» Excerpted text
• • • • • • •

Pattern:  Cascata, by Filipa Carneiro, published in Rosarios4.

Yarn:  I believe the yarn is by Reynolds.  It is a light DK weight wool and acrylic blend yarn I bought sometime in the mid-1980s.  Mom loved mauve (and all its variations), so I knitted a lacy vest for her.  She did not wear it much because it was too nice for “everyday” wear, and she didn’t want to get it dirty.  I brought it back after she died and took it apart, and now it is Cascata.

Modifications:  I love the lace “cascade” on the left side, but did not like how rapidly the triangle grew because of the every 4th row increases.  So, I alternated the increases on both the lace panel as well as on the right (along the faux seam).  I like my sweaters to cover my hips, so I knitted all 138 rows of the lace charts.  I also started with 138 stitches at the top, as though knitting size XXS, and adjusted all the directions as needed to compensate.  Finally, I did not like how large the arm holes were on the original cap sleeves.  I had enough yarn, so I made the sleeves elbow length.

• • • • • • •

» To be done
1 > According to the knitting notes, how many stitches were cast on at the top of the sweater?
2 > Copy the lines of the listing from the one containing "MARCH 24, 2008 (682, 420)" through the final line of the listing, inclusive.

» Source data
• • • • • • •

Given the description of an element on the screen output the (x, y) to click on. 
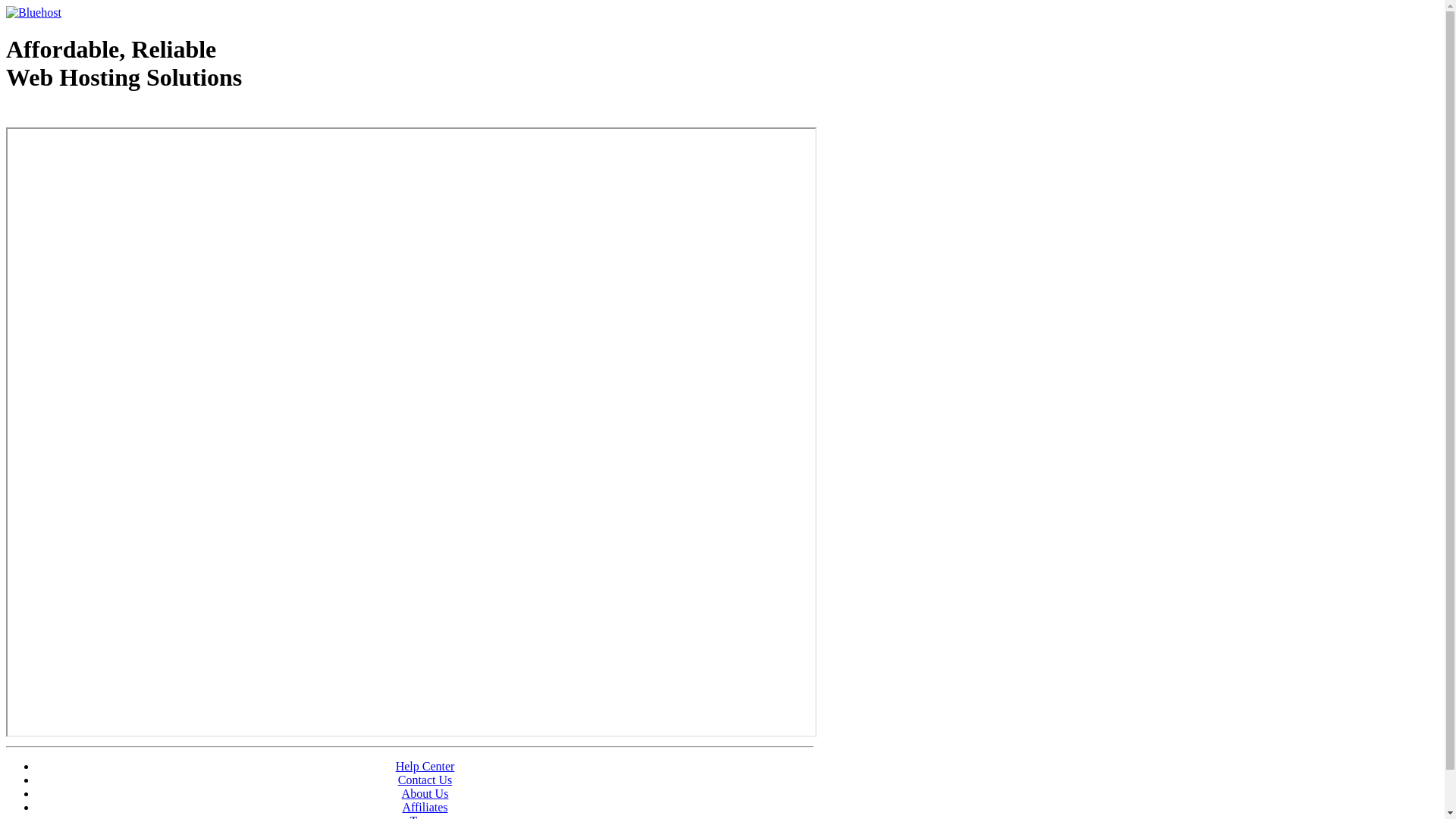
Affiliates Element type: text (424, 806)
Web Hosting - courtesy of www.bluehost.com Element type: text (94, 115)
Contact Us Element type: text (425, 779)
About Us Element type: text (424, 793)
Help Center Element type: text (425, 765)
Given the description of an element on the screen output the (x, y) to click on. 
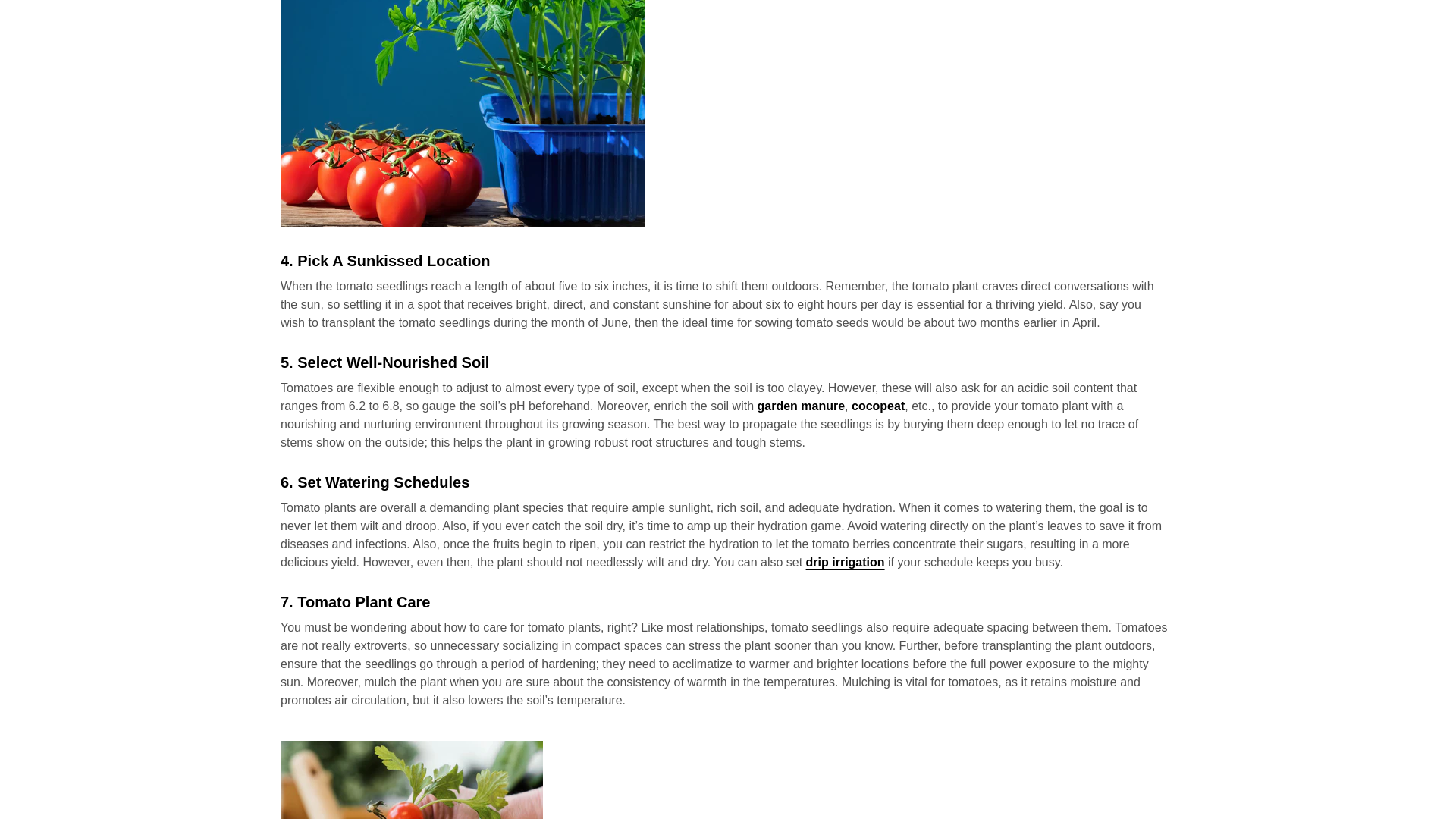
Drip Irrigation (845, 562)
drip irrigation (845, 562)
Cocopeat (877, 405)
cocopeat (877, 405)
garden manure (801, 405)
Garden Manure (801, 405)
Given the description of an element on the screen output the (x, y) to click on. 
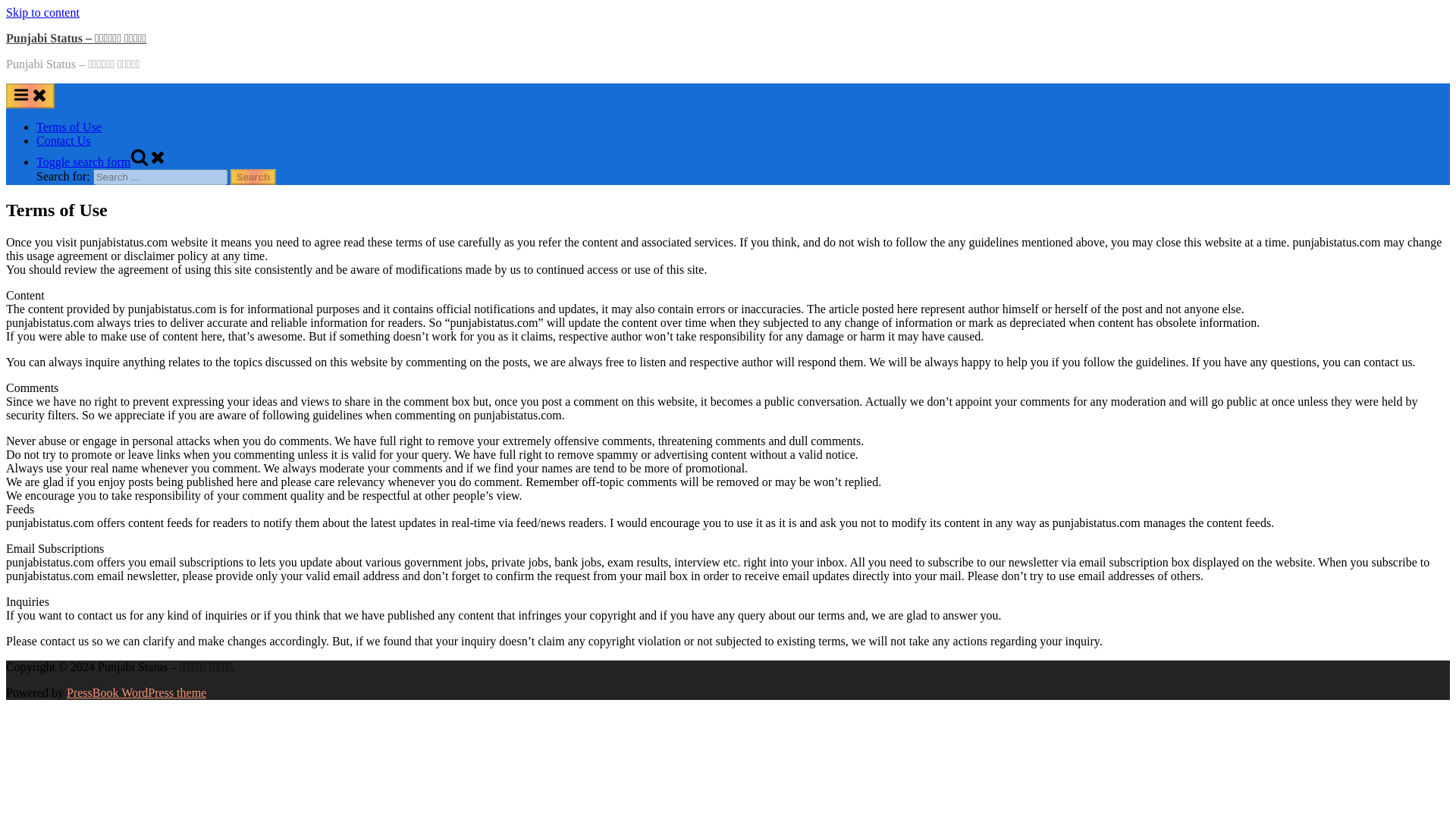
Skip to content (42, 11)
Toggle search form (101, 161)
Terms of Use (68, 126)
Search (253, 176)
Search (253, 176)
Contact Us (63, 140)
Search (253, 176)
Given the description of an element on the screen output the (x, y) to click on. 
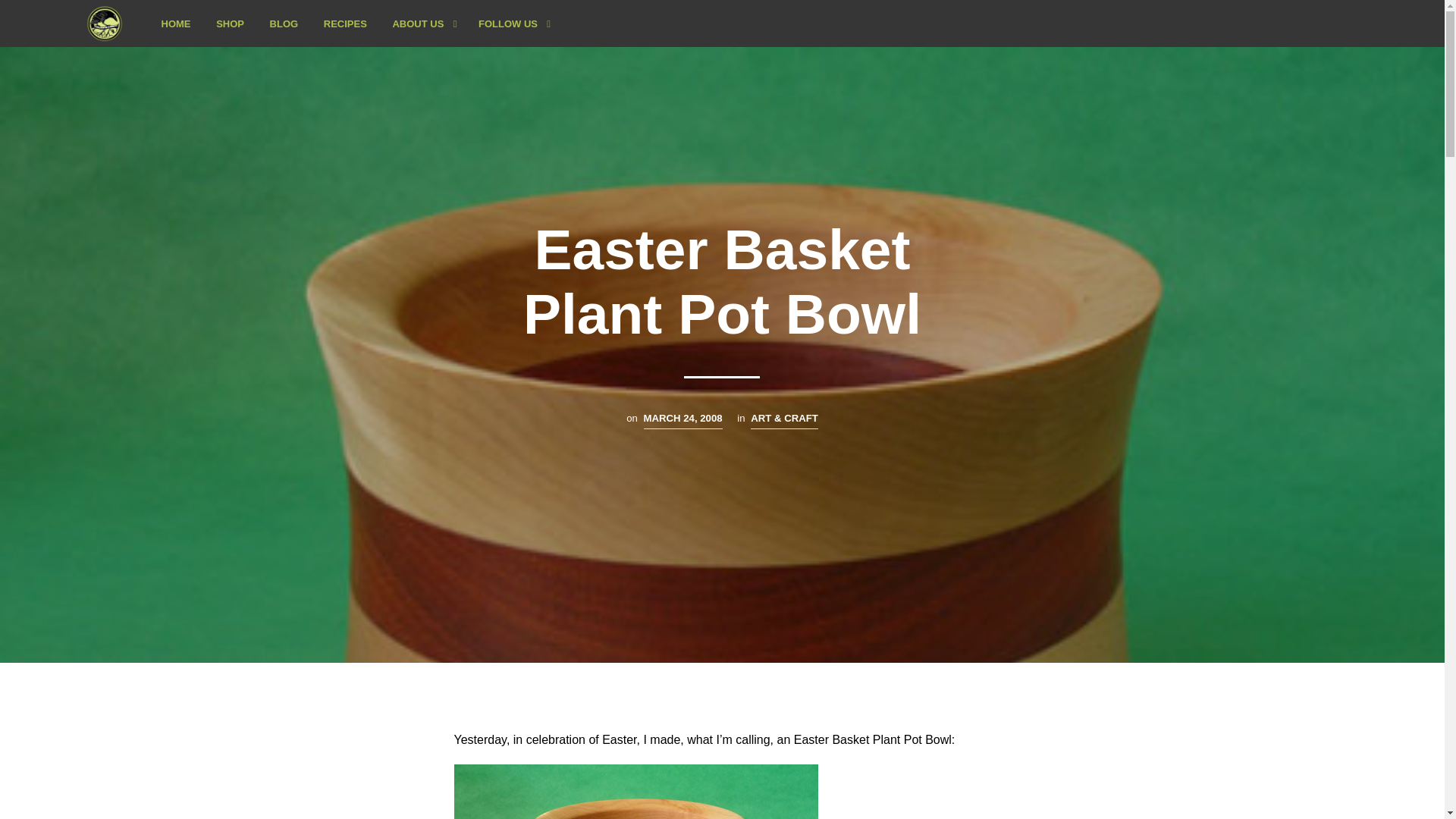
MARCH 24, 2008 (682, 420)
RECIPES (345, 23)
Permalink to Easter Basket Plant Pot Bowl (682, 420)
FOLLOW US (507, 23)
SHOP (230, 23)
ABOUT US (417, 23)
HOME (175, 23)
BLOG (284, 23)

• • • • • • •

» Solved problems
1 > 138 stitches.

2 >
MARCH 24, 2008 (682, 420)
RECIPES (345, 23)
Permalink to Easter Basket Plant Pot Bowl (682, 420)
FOLLOW US (507, 23)
SHOP (230, 23)
ABOUT US (417, 23)
HOME (175, 23)
BLOG (284, 23)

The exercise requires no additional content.